- dYdX v3 compromised by a DNS attack; 2 smart contracts compromised.
- Exchange discussing the sale of its derivatives arm to Wintermute and Selini.
- Founder Antonio Juliano stepped down; Ivo Crnkovic-Rubsamen now leads the company.
dYdX, a prominent decentralized exchange, is grappling with a significant security breach involving its v3 protocol.
On July 23, it was reported that an attacker had compromised the official website for dYdX v3 by installing a token-draining program, which could potentially siphon off users’ funds.
The compromised site displayed error messages similar to those used in previous phishing scams, attempting to trick users into revealing their wallet information.
What we know so far about the dYdX hack
The exchange’s team promptly issued a warning on social media, advising users not to visit the affected site or click any links associated with it until further notice.
Fortunately, the protocol’s v4 version, which operates on the Cosmos blockchain, remains unaffected and fully operational.
The dYdX v3 interface, hosted at dydx.exchange, was the primary target of this attack. dYdX have stated that the smart contracts underlying the v3 protocol were not compromised.
The smart contracts on dYdX v3 are safe, and are not compromised.

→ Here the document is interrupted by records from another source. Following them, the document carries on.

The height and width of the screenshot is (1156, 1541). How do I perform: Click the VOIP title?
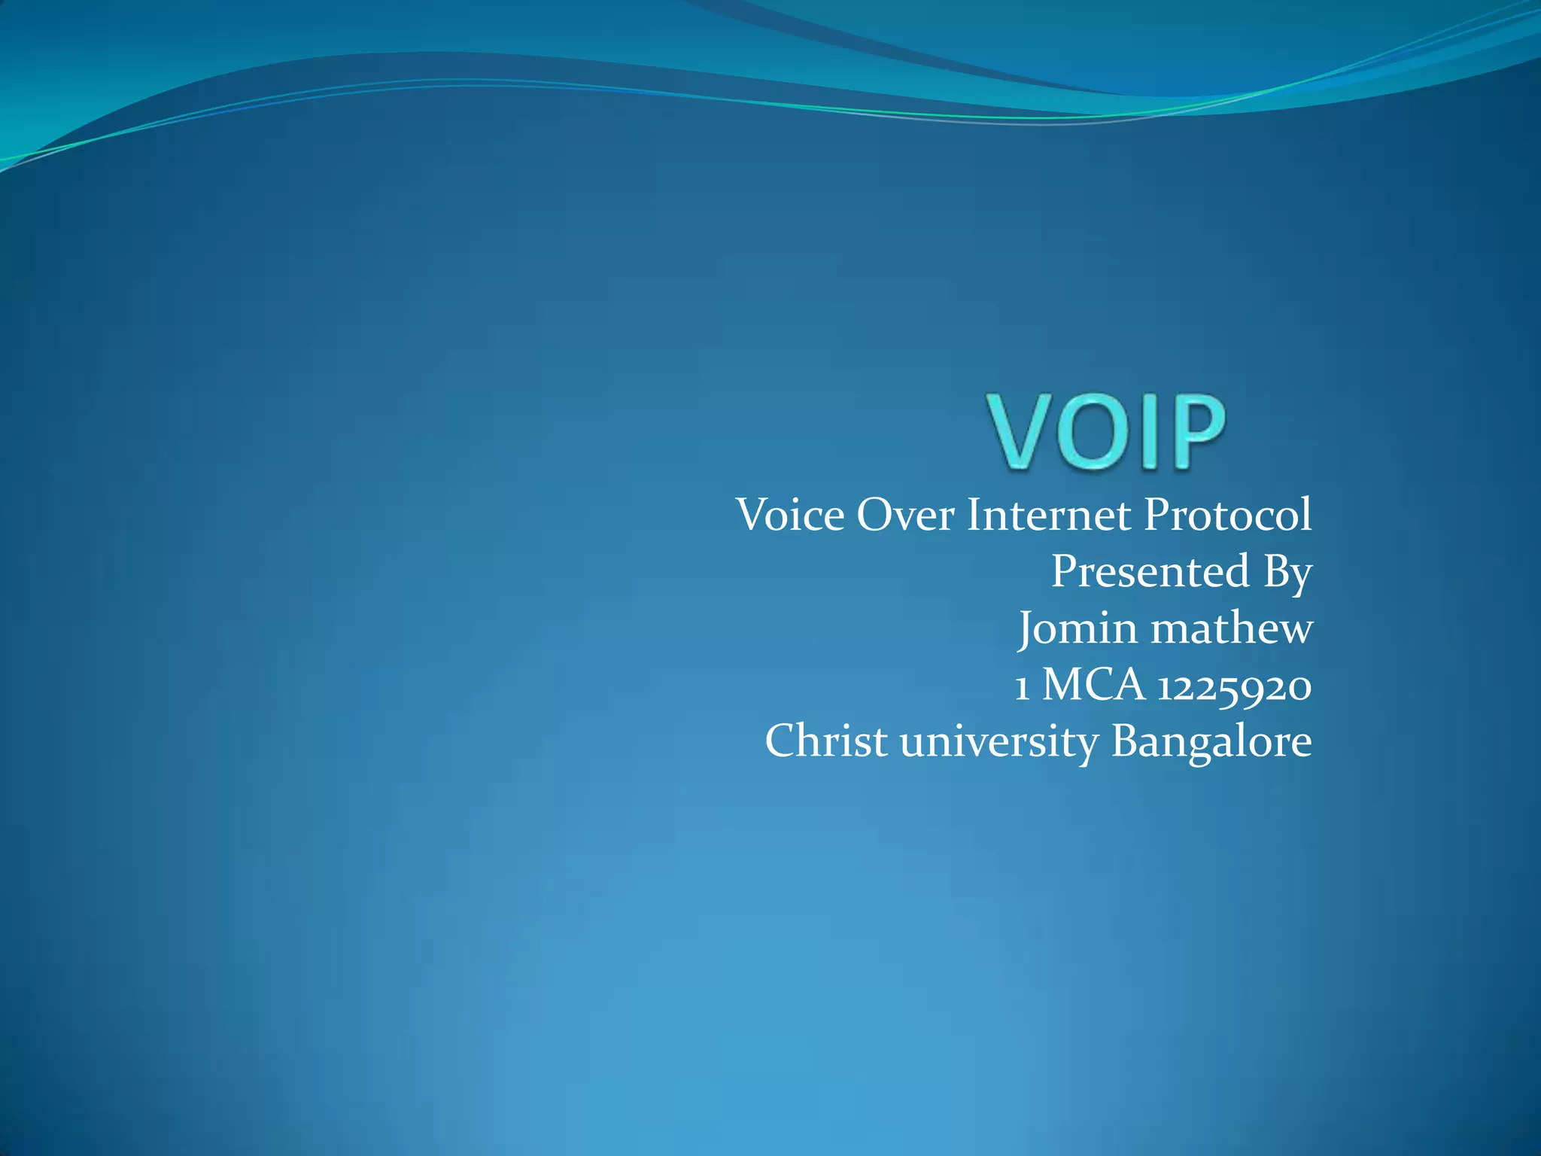click(1106, 432)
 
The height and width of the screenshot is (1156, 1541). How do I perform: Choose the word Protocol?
click(1227, 516)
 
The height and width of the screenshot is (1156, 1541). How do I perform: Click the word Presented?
click(1150, 571)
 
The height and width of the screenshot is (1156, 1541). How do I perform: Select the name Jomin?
click(1077, 628)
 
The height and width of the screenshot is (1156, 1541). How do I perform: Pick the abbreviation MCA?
click(1093, 685)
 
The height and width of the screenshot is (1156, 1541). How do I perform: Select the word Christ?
click(826, 741)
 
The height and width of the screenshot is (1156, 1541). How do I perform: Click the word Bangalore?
click(1211, 742)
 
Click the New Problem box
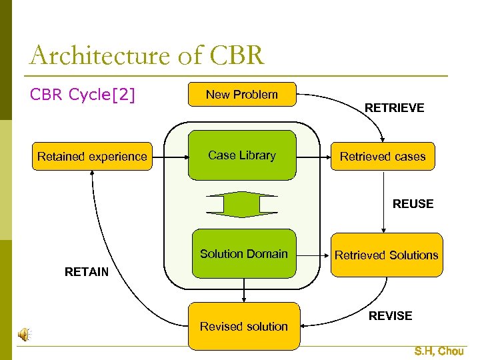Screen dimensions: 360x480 pos(242,95)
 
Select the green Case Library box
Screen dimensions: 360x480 pos(242,155)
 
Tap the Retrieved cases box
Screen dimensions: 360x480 pos(383,157)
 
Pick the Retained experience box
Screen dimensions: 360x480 pos(92,157)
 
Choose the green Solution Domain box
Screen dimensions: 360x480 pos(244,253)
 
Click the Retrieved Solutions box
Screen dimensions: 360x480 pos(387,255)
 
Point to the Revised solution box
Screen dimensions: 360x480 pos(244,326)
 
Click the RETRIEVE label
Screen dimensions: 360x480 pos(394,108)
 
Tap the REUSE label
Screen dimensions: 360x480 pos(413,204)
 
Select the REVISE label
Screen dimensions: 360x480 pos(390,316)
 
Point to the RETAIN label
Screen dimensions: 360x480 pos(86,271)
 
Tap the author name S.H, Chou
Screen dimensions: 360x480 pos(439,351)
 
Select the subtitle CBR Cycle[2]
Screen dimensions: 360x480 pos(83,95)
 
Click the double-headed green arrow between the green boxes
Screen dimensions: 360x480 pos(241,204)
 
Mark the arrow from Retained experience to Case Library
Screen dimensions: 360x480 pos(169,157)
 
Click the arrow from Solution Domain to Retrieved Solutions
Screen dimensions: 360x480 pos(313,254)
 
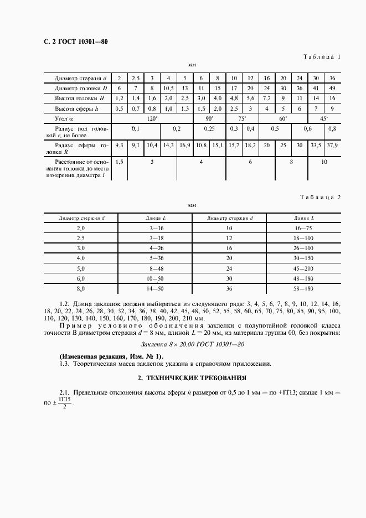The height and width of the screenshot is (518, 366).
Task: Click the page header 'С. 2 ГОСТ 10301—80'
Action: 71,42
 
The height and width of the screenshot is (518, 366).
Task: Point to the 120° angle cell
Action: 152,118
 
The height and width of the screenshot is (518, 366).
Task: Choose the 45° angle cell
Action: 323,118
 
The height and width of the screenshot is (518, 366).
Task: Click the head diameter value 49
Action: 332,89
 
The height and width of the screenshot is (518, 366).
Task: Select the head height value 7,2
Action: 250,98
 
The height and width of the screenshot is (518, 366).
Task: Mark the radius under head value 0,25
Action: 209,128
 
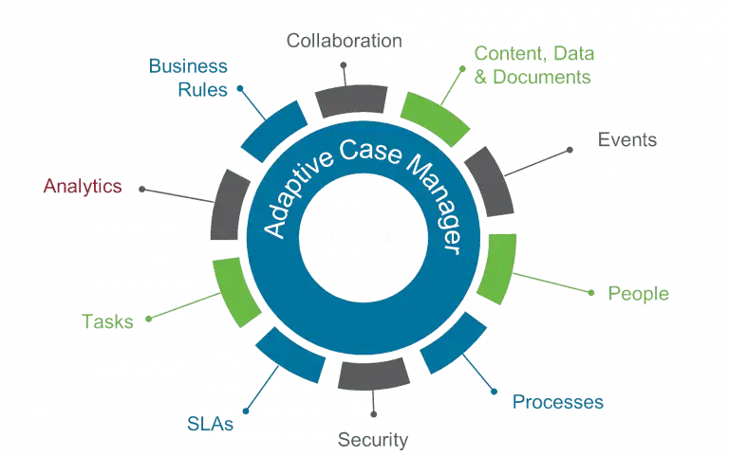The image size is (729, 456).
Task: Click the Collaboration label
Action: pyautogui.click(x=344, y=41)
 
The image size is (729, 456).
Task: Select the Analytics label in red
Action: pyautogui.click(x=83, y=186)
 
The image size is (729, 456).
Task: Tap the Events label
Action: pyautogui.click(x=627, y=139)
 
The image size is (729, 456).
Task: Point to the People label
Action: pyautogui.click(x=638, y=294)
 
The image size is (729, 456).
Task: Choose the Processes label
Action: pyautogui.click(x=558, y=402)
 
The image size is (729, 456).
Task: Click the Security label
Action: pyautogui.click(x=373, y=440)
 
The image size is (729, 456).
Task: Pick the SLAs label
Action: pyautogui.click(x=210, y=424)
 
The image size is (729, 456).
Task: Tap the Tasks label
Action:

Do not attempt to withdraw any funds or interact with the website dydx . exchange until further update. https://t.co/wtWYDQuyog
— dYdX (@dYdX) July 23, 2024
dYdX considering sale of its derivatives arm
This breach comes at a turbulent time for dYdX. The exchange is reportedly in discussions to sell its derivatives trading arm, with Wintermute Trading and Selini Capital emerging as potential buyers.
Wintermute Trading, based in the UK, is known for its algorithmic trading in digital assets, while Selini Capital focuses on managing alternative investments in digital assets.
This move follows the recent departure of dYdX’s founder, Antonio Juliano, who stepped down as CEO on May 13. The company is now led by Ivo Crnkovic-Rubsamen, the former chief strategy officer.
Adding to the complexity, dYdX launched its v5 version in June, introducing new features such as isolated margin and markets, and support for Raydium Markets.
These upgrades allow traders to assign collateral to specific trades, thereby mitigating cross-trade collateral risk and providing dedicated insurance for each collateral pool.
The dYdX v3 breach underscores a troubling trend in the Web3 space, where DNS hijacking attacks are becoming increasingly common.
Earlier this month, both Compound Finance and Celer Network experienced similar attacks, which redirected their websites to malicious domains aimed at draining user tokens.
As dYdX navigates this challenging period, focus remains on resolving the breach. The exchange’s native token has already taken a hit and was down 10% at press time.